> TO DO:
a) Say whether each statement below agrees with the LIINES passage. Answer yes or no for each and quote the words from the passage that decide it.
(i) The LIINES research program started with a focus on smart power grids.
(ii) The LIINES produced 43 journal papers since January 2014.
(iii) Two new courses were developed as part of the teaching effort.
b) According to the LIINES passage, what was the average impact factor of the journal papers published since January 2014?
c) Go on with the LIINES passage, starting right after its final sentence.

> SELECTED EXTRACT:
[start]
As the LIINES makes its move to Dartmouth, its important to reflect upon some of its achievements in the last four years.  From its initial focus on smart power grids, it’s research program has expanded to address the application of control, automation and information technology to intelligent energy systems.  This has meant the development of three additional research themes namely:
These efforts have lead to several notable outputs.  In research publications, these include 17 journal papers since January 2014 with an average impact factor of 3.874, 2 books, 4 book chapters and 43 conference papers.  In teaching, two new courses were developed ESM 501 System Architecture and ESM 616 Techno-Economic Analysis in Power System Operations.  We are happy that students at the Masdar Institute consistently rated both of these courses highly.  The LIINES has also increasingly taken on an international profile with active leadership in the IEEE Control Systems Society (CSS) Technical Committee on Smart Grids, the IEEE Systems, Man & Cybernetics (SMC) Society Technical Committee on Intelligent Industrial Systems, and the Council of Engineering System Universities (CESUN).
[end]
> DATA ENTRIES:
[start]
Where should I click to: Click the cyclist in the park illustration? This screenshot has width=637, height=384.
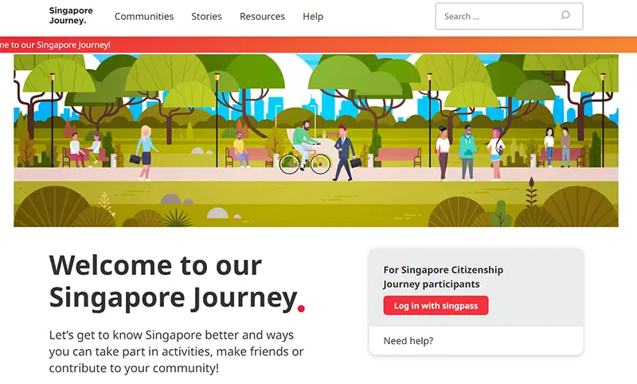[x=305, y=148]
[end]
[start]
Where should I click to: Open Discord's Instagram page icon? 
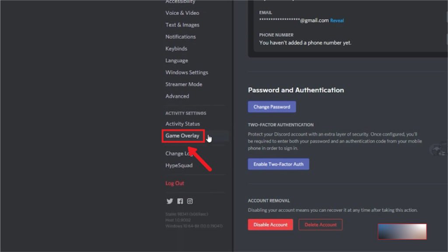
[end]
> PER-TASK OUTPUTS:
a)
(i) Yes: "From its initial focus on smart power grids"
(ii) No: "17 journal papers since January 2014"
(iii) Yes: "two new courses were developed"

b) 3.874

c)
Of course, the LIINES’s productivity is largely due to its students.  And so this is also a moment to recognize their hard work and dedication.  This began with the 2013 cohort  Apoorva Santhosh, Reshma Francy, Reem Al Junaibi, Aramazd Muzhikyan continued to William Lubega in 2014 and more recently Deema Allan, Wester Schoonenberg, and Halima Abdulla.  Thanks to the support of Prof. Kamal Youcef-Toumi, their MIT student colleagues Hussein Abdelhalim, Fang-Yu Liu, and Bo Jiang have also been instrumental in fostering a collaborative international atmosphere despite the time zone hurdles.  Each of these students has made strong research contributions to the growth of the lab and have gone on to successful careers beyond graduation.
Going forward, the LIINES will continue to work in the intelligent energy systems area as part of the Thayer School’s commitment to energy and complex systems.   That said, the LIINES members at Masdar will remain as such and will continue their research in the spirit of international collaboration as their MIT student colleagues have done in the past.  Dr. Toufic Mezher, Professor of Engineering Systems & Management has kindly agreed to coordinate the LIINES student members as they complete their degrees.   Naturally, we will also continue to  collaboration with the MIT Mechanical Engineering Department and more specifically Prof. Kamal Youcef-Toumi, the Mechatronics Research Laboratory and the Center for Clean Water & Energy.
We’re looking forward to an exciting new 2015-16 academic year at the LIINES.  Stay tuned for more!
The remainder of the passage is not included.